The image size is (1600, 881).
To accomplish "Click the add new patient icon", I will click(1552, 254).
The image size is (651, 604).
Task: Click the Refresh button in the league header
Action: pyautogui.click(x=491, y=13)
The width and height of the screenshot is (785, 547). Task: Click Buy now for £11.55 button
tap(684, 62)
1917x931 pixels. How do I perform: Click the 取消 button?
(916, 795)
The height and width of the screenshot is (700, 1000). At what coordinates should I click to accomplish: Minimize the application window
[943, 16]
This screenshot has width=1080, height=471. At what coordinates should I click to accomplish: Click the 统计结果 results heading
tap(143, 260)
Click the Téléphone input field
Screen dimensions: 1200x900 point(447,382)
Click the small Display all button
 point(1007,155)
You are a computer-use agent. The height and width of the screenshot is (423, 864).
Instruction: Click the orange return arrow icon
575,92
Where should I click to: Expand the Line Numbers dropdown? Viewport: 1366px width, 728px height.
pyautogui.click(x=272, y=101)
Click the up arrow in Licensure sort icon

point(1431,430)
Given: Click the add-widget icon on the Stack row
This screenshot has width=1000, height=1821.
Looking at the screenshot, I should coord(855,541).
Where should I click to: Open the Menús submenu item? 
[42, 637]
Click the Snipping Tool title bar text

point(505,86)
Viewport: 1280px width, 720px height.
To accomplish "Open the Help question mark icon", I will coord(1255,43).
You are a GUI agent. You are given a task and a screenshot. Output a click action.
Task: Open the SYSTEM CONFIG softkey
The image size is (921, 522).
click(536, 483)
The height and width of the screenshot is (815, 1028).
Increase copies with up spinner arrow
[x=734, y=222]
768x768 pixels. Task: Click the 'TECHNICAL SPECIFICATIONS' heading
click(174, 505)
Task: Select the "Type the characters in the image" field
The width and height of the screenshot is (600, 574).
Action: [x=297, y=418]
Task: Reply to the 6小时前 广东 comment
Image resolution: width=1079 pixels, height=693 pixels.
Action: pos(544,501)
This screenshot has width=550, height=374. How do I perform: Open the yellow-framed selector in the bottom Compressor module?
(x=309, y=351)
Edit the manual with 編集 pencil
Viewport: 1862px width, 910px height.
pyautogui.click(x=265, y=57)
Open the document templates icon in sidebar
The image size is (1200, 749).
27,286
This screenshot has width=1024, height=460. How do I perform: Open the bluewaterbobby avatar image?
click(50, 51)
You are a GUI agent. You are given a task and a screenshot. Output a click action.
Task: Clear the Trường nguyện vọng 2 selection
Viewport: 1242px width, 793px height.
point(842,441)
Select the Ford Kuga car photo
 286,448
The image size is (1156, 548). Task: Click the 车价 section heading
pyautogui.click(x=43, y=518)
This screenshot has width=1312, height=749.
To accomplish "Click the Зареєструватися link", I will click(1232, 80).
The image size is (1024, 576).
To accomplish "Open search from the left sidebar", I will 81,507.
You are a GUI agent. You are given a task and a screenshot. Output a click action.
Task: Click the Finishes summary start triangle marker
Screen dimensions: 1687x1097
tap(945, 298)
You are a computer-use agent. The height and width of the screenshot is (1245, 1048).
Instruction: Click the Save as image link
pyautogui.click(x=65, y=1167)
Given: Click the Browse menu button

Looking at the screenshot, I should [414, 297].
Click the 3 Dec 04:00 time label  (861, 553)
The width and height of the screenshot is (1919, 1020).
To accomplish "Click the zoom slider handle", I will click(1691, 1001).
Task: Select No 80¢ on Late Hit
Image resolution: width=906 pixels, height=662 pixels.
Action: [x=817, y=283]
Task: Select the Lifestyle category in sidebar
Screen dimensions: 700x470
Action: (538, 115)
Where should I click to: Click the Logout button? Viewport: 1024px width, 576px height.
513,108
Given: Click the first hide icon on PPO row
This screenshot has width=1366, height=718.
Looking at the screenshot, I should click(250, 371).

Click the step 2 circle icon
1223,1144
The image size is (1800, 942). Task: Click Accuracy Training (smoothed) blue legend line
------------------------------------------------------------
Among the entries, find each line that includes the string "computer" and copy it.

Answer area -
You are a computer-use agent. The height and width of the screenshot is (423, 864).
You are a computer-use agent. The height and width of the screenshot is (1245, 1048).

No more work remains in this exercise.